Deputy Baxter's speech was a speech against protection in any form, and this is not the time to go into that question. I agree that the best service you could do to agriculture would be to bring down the cost of living. I also agree—I am not going to repeat the figures again—that the farmer is in an extremely bad position at the moment. But the point I wish to make is that you cannot oppose this particular Resolution on any other basis consistently except by opposing any attempt, any experiment now in the nature of protection. Any speech against this Resolution in the circumstances is simply stating we cannot in any circumstances—good, bad, or indifferent—make any experiment in protection. That is what it comes to. If that is the official policy say so, but I have been listening to speeches—I listened to the speeches of Deputy Heffernan and Deputy Baxter—and I think that is what they amounted to. I also listened to the speech of Deputy Wilson, and I had a question to-day about offals, and it comes to this: Deputy Heffernan wants an import duty upon barley, and in the next breath he wants to cheapen production——

As a matter of explanation I only want the duty on barley contingent upon the other protective duties being forced upon us.

Mr. HOGAN

The argument apparently is: this duty will raise the cost of production, and therefore we ought to put an import duty on barley in order to raise it higher. That is the position; that is what it comes to.

No; the argument is that the farmer's cost of living has increased, and, therefore, putting an import duty upon barley would give him a return.

One would think the farmers were the only people who wore boots.

Mr. HOGAN

Exactly; the argument is quite plain.
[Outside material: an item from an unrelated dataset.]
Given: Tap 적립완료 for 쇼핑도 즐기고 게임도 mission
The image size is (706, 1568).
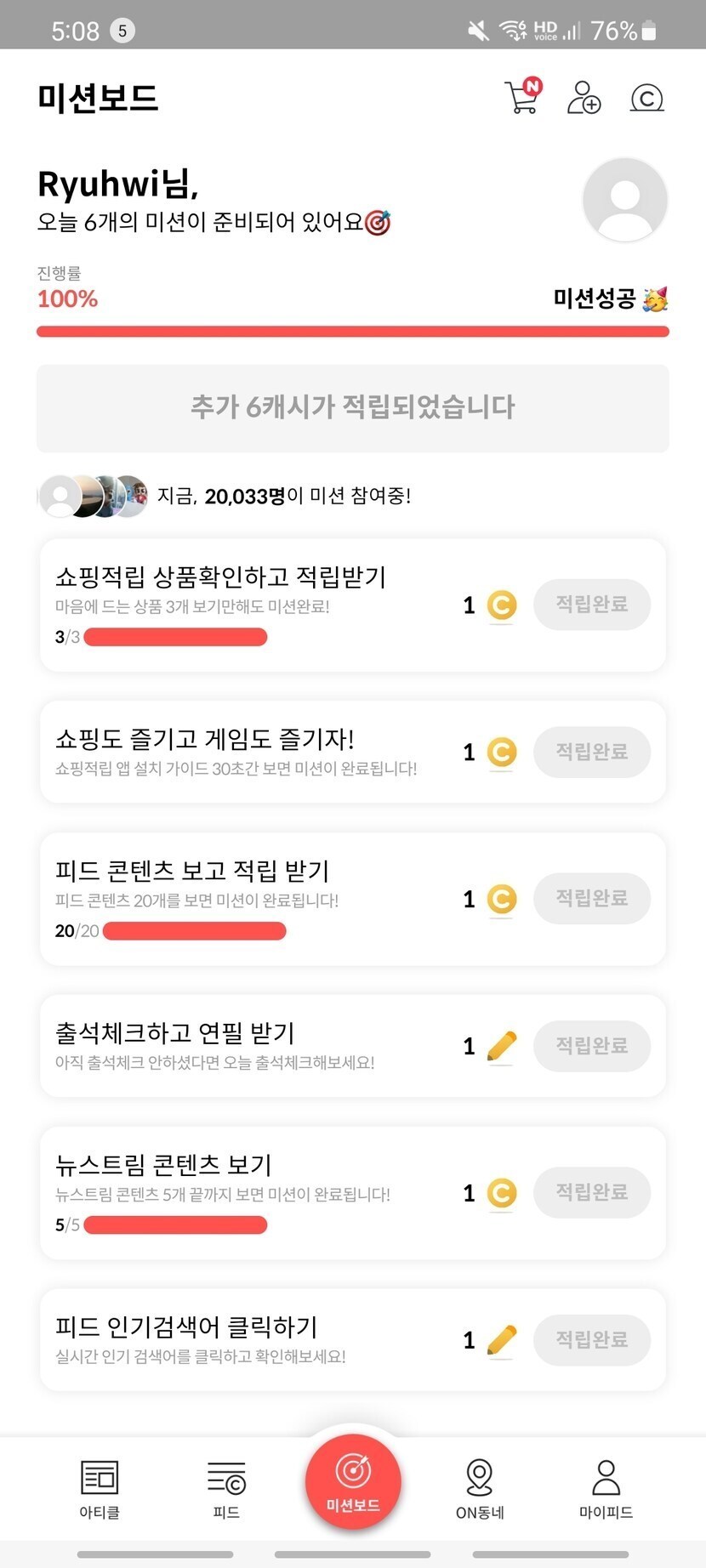Looking at the screenshot, I should (x=592, y=752).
This duty increases the cost of living. Put an import duty on barley in order to increase the cost of raising pigs.

Beer. You do not feed pigs on barley.

Mr. HOGAN

It comes to this, that the remedy for the alleged increase in the cost of living by this Resolution is to increase it further by an import duty on barley.

We have not demanded that at all.

Mr. HOGAN

Deputy Heffernan has.

He has not.

On a point of explanation, I have not done so, and if the Minister will read the official record he will find I did not say so, but I said agriculture was not protected, not even barley; that was not a demand that barley should be protected.

Mr. HOGAN

The fact of the matter is, it was good enough as an argument for the moment. The Farmers' Union considered the matter in Congress, and passed a resolution against the protection of barley, quite sensibly. Deputy Wilson is on sounder lines, and wants to cheapen food stuffs, but you cannot have it both ways. I understand Deputy Baxter's attitude, which is no protection in any circumstances or under any safeguards; that is what his speech amounts to; but do not try to have it both ways. Do not ask for cheaper food stuffs in one breath, and dearer in another. I know perfectly well the greatest service you could do the farmers at the moment would be to lower the cost-of-living figure, and the cost of production. That undoubtedly would be the greatest service. But I do not take up the attitude that we cannot make any experiment of any kind in the direction of the development of the commercial and industrial side of this country. I think experiments are necessary. I think you will never get the question of Free Trade versus Protection properly understood, and appreciated, in this country, until you make experiments, and I do say we will have a far more educated electorate and Dáil and Government this time next year when we come to debate the question of Free Trade and Protection as a result of these experiments.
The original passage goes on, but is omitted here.